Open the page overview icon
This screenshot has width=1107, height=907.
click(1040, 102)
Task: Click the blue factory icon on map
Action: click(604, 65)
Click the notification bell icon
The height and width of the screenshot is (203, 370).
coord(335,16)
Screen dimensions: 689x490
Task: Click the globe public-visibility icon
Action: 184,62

• Work instructions
Quote all of the entries exactly as they appear.

• Written response
Open the page overview icon
This screenshot has width=1107, height=907.
click(1040, 102)
Task: Click the blue factory icon on map
Action: click(604, 65)
Click the notification bell icon
The height and width of the screenshot is (203, 370).
coord(335,16)
Screen dimensions: 689x490
Task: Click the globe public-visibility icon
Action: 184,62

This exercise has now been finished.